Start with a company you know well. If you already have a manually built DCF for a specific company, use that as your reference file in the first prompt. Claude will learn your conventions—your preferred discounting method, your working capital assumptions, your terminal value approach—and replicate them faithfully. Do not start with a complex conglomerate. Pick a single-business-line company with clean financials. Once you validate the workflow, scale to more complex structures.

Second, always run the “duplicate test” after Claude generates the model. Change one input assumption, verify that all dependent cells update correctly, and check that the valuation change is economically reasonable. If the model passes this test, it is structurally sound. If it fails, go back to the prompt and add explicit instructions about formula consistency and cell referencing.

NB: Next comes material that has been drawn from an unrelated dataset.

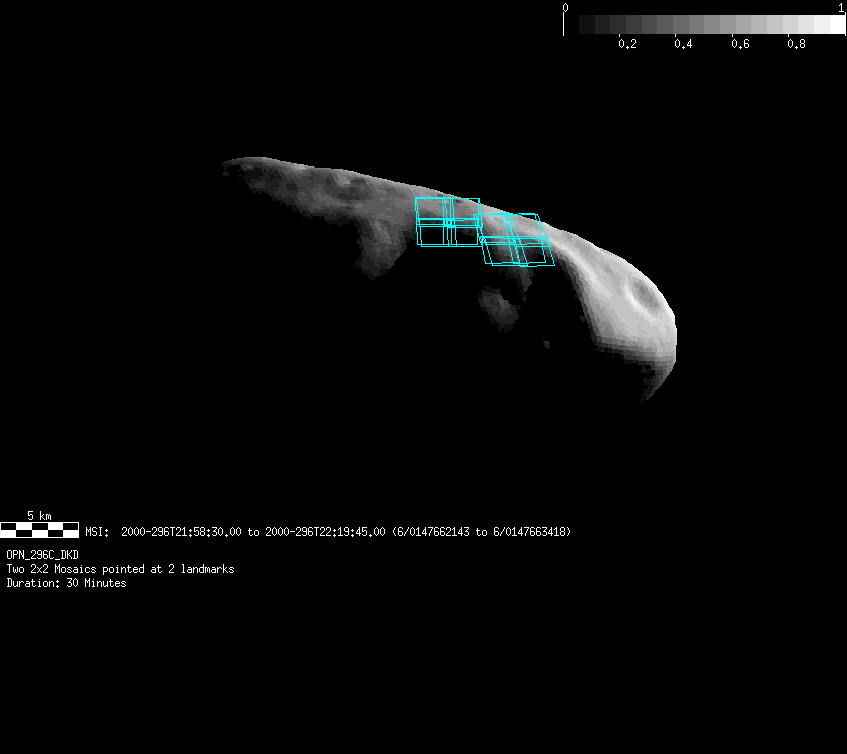The width and height of the screenshot is (847, 754).
Task: Click the 1 marker above the grayscale bar
Action: pos(841,8)
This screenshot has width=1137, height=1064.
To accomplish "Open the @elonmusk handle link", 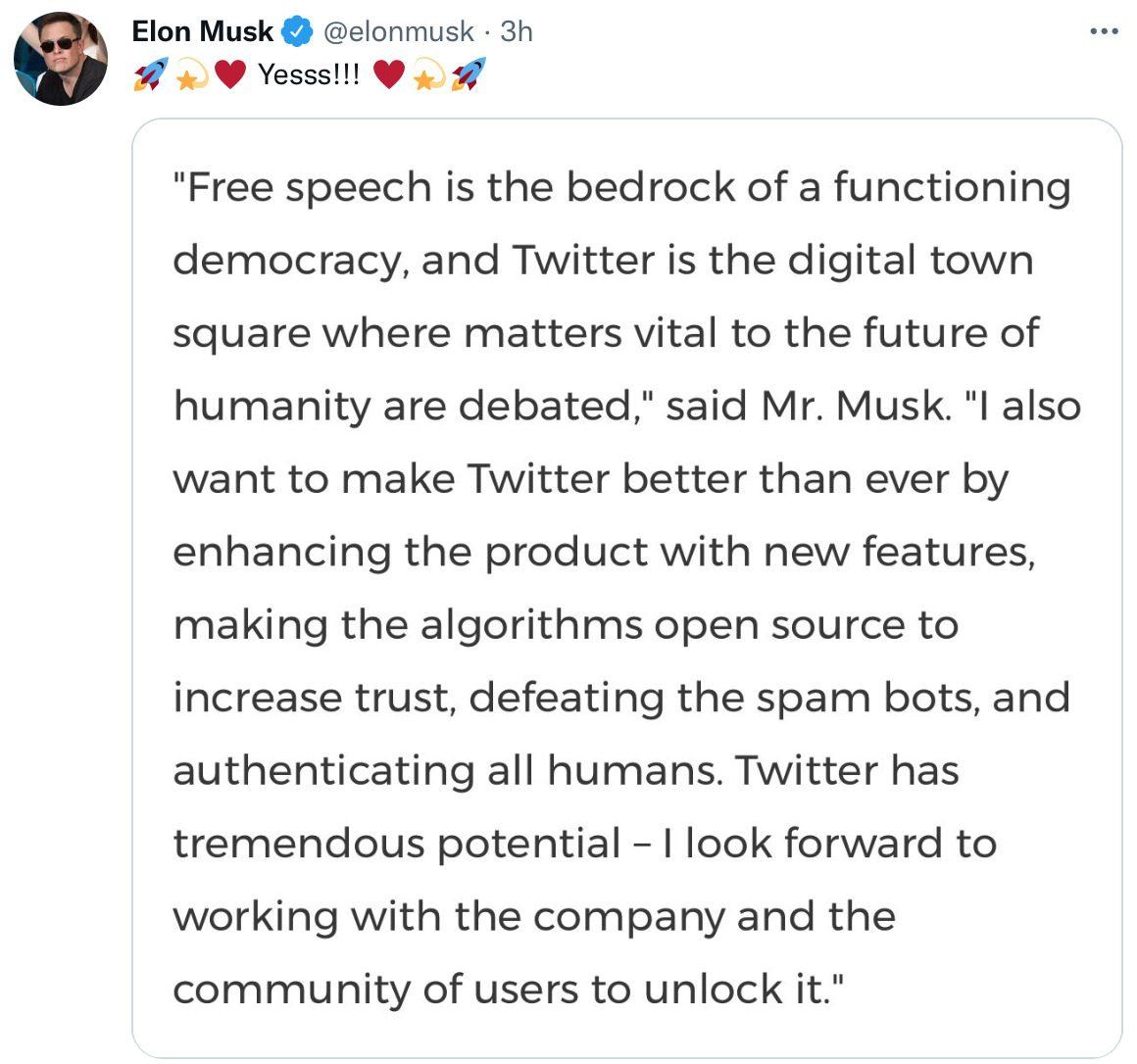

Third, use the audit trail feature. Include in your prompt a requirement that every assumption has a source reference (e.g., “Revenue growth: 8% — source: management guidance FY2026, page 3”). This transforms the model from a calculation tool into a compliance document. For publicly traded companies, this audit trail is invaluable during quarterly reviews and external audit preparation.

Try this next: Build a DCF for a company you follow, then ask Claude to generate a companion document—a one-page narrative explaining the key valuation drivers, the rationale behind each major assumption, and the top three risks to the valuation. This turns your spreadsheet into a complete investment memo that you can present to an investment committee or board of directors.